Ignorance is no excuse in such cases, though it can soften the blow when it comes to damages.
Tim Maher is a Minneapolis attorney who has negotiated a handful of settlements on behalf of Mexican restaurant owners who were caught showing boxing matches.
"They don't necessarily know that they're doing anything problematic, and then they just get hit out of the blue," Maher said.
Maher found settlements around the country varied tremendously, but averaged about $16,000. In his own experience it has cost defendants $2,500 to $7,500 to keep from going to court, he said.
UFC president Dana White has vowed to go after anyone who pirates the company's events, whether it's a bar or a website.
Big money is at stake. The financial research firm SNL Kagan says UFC delivered $310 million in pay-per-view programming in 2011, maintaining its position as the largest player in the field, ahead of boxing and wrestling.
PiracySurveillanceJob.com has an advertisement offering $100 for verified leads on commercial venues that try to get around the required fees. It pays $100 to $175 to bounty hunters who can produce video evidence and a notarized affidavit.
Ryan Janis, an attorney in Feasterville, Pa., who represents Joe Hand Productions, said his client has no choice but to take a tough stand on piracy.
"I think there is a misconception out there that the piracy and resulting lawsuits create a revenue stream for our client. This is not true," Janis said in an e-mail. "The truth is, after taking into account lost licensing fees, legal fees, private investigator fees, court costs, salaried staff time dedicated to piracy, and other attendant costs, pursuing piracy is not a very profitable activity for our client."
Still, he called it necessary "in the current technological landscape where some feel proprietary information or programming can be had for free, despite federal laws to the contrary."

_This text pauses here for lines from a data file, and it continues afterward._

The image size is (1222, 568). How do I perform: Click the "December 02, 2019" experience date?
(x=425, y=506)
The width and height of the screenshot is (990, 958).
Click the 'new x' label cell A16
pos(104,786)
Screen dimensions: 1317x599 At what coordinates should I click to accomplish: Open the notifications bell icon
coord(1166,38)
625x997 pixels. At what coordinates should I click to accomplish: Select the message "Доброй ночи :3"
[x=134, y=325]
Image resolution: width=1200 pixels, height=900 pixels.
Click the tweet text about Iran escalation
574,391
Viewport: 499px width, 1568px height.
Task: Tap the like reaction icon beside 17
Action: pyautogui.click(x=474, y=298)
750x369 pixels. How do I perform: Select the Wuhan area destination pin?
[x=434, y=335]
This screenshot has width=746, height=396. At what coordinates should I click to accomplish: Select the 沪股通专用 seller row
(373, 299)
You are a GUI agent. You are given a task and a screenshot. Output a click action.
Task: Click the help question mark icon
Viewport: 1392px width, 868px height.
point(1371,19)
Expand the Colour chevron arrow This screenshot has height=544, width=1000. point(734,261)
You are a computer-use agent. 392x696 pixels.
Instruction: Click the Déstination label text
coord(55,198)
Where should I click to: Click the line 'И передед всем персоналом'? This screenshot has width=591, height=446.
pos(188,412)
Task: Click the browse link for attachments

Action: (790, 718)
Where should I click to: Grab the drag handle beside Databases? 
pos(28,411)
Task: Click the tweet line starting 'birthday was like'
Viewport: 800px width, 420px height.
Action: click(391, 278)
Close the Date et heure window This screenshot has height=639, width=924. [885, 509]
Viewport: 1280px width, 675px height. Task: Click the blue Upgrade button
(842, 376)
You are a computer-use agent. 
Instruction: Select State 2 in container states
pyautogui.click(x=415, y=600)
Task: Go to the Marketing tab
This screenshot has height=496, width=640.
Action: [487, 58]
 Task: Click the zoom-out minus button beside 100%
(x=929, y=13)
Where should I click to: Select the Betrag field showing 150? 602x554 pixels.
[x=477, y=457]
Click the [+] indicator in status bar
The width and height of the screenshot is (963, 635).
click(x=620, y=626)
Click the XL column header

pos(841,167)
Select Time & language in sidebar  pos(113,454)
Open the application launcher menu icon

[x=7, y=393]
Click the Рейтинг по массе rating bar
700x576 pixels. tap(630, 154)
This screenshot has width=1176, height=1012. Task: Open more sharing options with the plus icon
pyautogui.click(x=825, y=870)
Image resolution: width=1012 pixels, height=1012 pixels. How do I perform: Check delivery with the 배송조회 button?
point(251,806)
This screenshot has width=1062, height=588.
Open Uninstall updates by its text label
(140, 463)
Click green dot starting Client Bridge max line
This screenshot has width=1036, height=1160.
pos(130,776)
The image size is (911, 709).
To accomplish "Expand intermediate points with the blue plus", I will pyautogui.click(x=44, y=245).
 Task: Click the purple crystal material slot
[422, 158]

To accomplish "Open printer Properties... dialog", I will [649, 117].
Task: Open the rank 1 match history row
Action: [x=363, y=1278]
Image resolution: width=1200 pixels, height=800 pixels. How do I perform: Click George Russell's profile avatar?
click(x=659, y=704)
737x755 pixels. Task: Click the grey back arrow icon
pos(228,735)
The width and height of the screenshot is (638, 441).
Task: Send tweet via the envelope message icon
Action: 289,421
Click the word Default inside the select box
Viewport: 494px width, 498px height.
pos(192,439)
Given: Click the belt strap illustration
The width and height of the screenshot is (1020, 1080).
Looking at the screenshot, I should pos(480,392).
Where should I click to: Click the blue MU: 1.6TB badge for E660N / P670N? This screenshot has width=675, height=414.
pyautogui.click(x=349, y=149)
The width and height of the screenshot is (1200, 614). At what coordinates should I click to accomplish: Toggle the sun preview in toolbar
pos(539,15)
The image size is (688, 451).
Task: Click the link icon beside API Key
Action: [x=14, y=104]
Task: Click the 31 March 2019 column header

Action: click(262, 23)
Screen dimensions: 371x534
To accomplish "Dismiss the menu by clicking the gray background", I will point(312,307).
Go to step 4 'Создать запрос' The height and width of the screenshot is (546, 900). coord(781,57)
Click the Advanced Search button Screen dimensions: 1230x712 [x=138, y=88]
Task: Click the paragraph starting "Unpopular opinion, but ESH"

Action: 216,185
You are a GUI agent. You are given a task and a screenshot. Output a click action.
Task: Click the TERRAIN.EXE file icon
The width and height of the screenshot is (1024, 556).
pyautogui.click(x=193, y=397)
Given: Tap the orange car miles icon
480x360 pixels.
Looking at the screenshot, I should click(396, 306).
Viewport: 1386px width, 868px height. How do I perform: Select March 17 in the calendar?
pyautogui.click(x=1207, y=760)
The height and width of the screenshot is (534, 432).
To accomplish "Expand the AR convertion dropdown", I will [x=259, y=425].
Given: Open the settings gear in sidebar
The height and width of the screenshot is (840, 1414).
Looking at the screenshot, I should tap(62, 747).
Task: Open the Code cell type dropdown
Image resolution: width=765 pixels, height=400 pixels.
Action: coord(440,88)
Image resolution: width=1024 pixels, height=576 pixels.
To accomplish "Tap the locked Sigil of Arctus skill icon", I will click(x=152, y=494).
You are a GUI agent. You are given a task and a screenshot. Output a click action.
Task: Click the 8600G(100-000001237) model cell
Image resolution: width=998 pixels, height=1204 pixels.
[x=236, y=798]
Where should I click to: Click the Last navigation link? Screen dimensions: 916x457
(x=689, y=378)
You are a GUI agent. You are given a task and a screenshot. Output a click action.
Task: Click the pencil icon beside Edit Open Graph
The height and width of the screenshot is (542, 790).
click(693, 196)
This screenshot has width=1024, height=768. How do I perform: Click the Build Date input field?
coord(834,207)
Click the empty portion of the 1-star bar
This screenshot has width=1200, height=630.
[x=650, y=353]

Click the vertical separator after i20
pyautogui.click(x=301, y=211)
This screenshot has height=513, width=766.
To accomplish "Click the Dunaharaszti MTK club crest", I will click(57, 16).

The law provides up to $10,000 in damages per incident, and up to $100,000 in enhanced damages for willful violations.
Brad Factor, owner of the Little Dandy bar in Le Center, Minn., said the bar came equipped with a satellite dish when he bought it. He ordered a couple of UFC shows and now faces a lawsuit from Joe Hand seeking $170,000 in damages. The previous owner had the dish set up for residential billing, Factor said.
Janis said his client takes a dim view of that common refrain -- blaming the cable or satellite company.
"The proposition that bar and restaurant owners regularly end up getting sued through no fault of their own is ridiculous and unfounded," he said.